Your estate plan will likely be one of the most important set of legal documents you create over the course of your lifetime. Your estate plan should do much more than simply determine what happens to your estate assets when you are gone. When properly drafted, your estate plan should help those assets grow over the course of your lifetime, protect you and your loved ones should incapacity strike, and provide for those loved ones after you are gone. The key to getting the most out of your estate plan is to work closely with an experienced estate planning attorney.
At Sterling & Tucker, LLP we know how important your estate plan is to you and to those you love. We also understand how difficult it can be to share confidential and often sensitive information relating to that plan with a stranger which is why our goal is to create a relationship with you that will endure for your lifetime. By doing so, we are able to ensure that your estate planning needs and wishes are honored now and throughout the course of your lifetime.
The Benefits of Estate Planning
You have likely heard from well-meaning friends and family how important it is to have an estate plan in place; however, if no one explained why you need an estate plan it may explain why you have yet to create one.

» **Data to examine**
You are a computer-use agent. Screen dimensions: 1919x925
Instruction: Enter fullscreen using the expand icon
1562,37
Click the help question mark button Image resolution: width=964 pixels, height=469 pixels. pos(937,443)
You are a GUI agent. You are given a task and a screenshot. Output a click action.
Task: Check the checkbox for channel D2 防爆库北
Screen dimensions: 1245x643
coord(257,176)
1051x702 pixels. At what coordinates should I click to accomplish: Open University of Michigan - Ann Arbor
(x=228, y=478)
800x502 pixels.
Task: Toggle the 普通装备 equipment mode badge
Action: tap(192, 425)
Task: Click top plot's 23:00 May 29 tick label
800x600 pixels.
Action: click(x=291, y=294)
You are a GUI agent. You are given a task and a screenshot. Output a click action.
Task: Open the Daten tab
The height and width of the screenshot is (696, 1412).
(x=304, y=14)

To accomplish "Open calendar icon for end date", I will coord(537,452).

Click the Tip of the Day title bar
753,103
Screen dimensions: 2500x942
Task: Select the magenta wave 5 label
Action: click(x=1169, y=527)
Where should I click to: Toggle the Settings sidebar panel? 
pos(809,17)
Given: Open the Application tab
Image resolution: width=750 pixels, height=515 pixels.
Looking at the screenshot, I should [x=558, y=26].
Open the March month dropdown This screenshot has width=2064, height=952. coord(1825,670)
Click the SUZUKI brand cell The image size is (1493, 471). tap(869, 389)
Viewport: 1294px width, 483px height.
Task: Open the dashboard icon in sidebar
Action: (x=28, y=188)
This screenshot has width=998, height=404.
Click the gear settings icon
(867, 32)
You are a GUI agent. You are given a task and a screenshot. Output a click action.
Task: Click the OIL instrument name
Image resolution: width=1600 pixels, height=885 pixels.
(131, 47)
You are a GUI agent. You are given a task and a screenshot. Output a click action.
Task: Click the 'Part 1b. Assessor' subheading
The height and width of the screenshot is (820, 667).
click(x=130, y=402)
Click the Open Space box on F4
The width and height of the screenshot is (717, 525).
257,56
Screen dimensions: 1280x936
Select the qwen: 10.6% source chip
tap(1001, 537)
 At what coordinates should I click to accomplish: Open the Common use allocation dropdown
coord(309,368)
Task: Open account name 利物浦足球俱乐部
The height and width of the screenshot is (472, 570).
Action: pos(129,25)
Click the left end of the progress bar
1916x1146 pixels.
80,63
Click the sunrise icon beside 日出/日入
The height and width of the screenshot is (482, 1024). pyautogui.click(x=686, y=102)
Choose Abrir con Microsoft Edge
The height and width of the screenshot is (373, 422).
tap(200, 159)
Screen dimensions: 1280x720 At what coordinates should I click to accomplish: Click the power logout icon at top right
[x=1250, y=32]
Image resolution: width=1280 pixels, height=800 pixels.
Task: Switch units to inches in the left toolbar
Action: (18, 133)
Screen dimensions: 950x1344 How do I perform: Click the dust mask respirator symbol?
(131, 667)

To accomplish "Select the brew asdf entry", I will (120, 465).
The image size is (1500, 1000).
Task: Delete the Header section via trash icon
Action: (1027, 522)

» **Tasks for this exercise**
- a) In the estate planning page, what is the key to getting the most out of an estate plan?
- b) Rewrite the paragraph of the estate planning page that begins "Your estate plan will likely be" as a short bulleted list that keeps its main facts.

» **Solutions per task**
- a) Working closely with an experienced estate planning attorney.

- b)
- An estate plan will likely be one of the most important sets of legal documents you create in your lifetime.
- It should do much more than decide what happens to your estate assets after you are gone.
- When properly drafted, it should help those assets grow during your lifetime, protect you and your loved ones if incapacity strikes, and provide for your loved ones after you are gone.
- The key to getting the most out of it is working closely with an experienced estate planning attorney.